This improvement is widespread; nearly all the new Member States and Member States with relatively low GDP per capita and productivity levels are catching up in terms of economic and productivity growth. The pick-up is visible across the different sectors of the economy. Particularly, the role of services sectors in EU GDP growth is substantial, also given their large weight in the total economy. All manufacturing sectors, with the exception of tobacco, grew substantially faster in 2006 than in the previous five years, thus contributing to the up-turn in overall EU growth.
Data on the developments in the European economy in comparison to the US, which is taken as a benchmark of frontier productivity performance, confirm that the labour productivity gap vis-à-vis the US shrank in 2006, after widening continuously over the last decade. This is significant, not least since more recent data, available only for manufacturing i, confirm that this development continued in the first half of 2007.
In assessing this encouraging development, one should, however, not lose sight of the fact that labour productivity levels in the US remain some 39% higher than in the EU when expressed as GDP per person employed and 26% (2005) higher in terms of GDP per hour worked. Analysis shows that this is mainly caused by differences in total factor productivity (see box), and secondarily, in the quality of human capital i. Moreover, a large share of the catching-up seems due to cyclical factors, including a deceleration in US productivity growth in 2006.
Sector level data give some additional insights into the comparison of productivity developments between the EU and US. For instance, they confirm that the lower labour productivity growth in the EU economy in the last decade is mainly due to the poorer aggregated performance of the individual EU sectors and not to the sectoral composition of the economy (industry mix), which, actually, is slightly favourable for the EU. In particular, the EU-US growth differential reflects poor services sector performance in the EU, particularly in retailing, distribution, and financial and business services.
Box: The role of Total Factor ProductivityTotal factor productivity is the main source of the productivity gap between the EU and the US. It is the part of productivity growth generated by intangible factors such as technical progress or organisational innovation instead of increased use of inputs, such as capital. This makes total factor productivity the most comprehensive measure of the efficiency of an economy.At sector level, an analysis of structural relationships among the different performance indicators suggests that total factor productivity growth is the key driver of sectoral performance, whether this is expressed in terms of growth of value added, labour productivity, international trade, foreign direct investment or employment growth.Among the policies most relevant to total factor productivity growth are those designed to foster technological progress, innovation and increased investment in R&D, the use of ICT, competition and product market reform. These policies are at the heart of the microeconomic pillar of the Lisbon strategy, suggesting that the ongoing reform process can contribute significantly to boosting total factor productivity and economic growth.

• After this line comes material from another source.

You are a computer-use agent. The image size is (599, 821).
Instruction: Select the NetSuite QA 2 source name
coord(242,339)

…with some indications that also factors other than the favourable cycle may contribute
While the reasons underpinning the widening of the EU-US productivity gap over the last decade were structural, it is still too early to say whether the recent narrowing of the gap is the product of purely cyclical developments or the first manifestation of a new pattern.

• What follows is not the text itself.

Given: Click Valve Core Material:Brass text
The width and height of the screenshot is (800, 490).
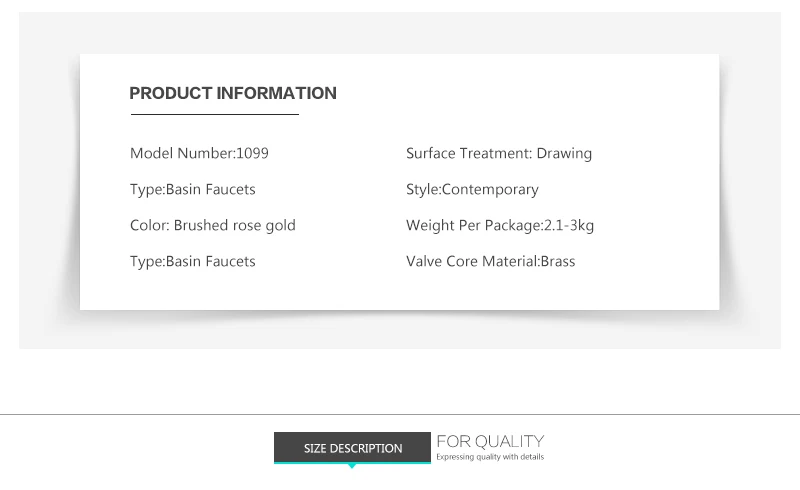Looking at the screenshot, I should (490, 261).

Analysis by the Commission services i indicates that, while the upturn is essentially cyclical in nature, it is possible that there is also a structural component linked with past structural reforms enacted by the EU Member States, especially in the labour market. Sectoral productivity gains, such as in network industries, and the increase in the skill levels of the work force would also support such a view. Such a structural improvement in productivity can be expected to become visible in the future as the effects of recent reforms – particularly those generated through the renewed Lisbon strategy – start feeding through more strongly.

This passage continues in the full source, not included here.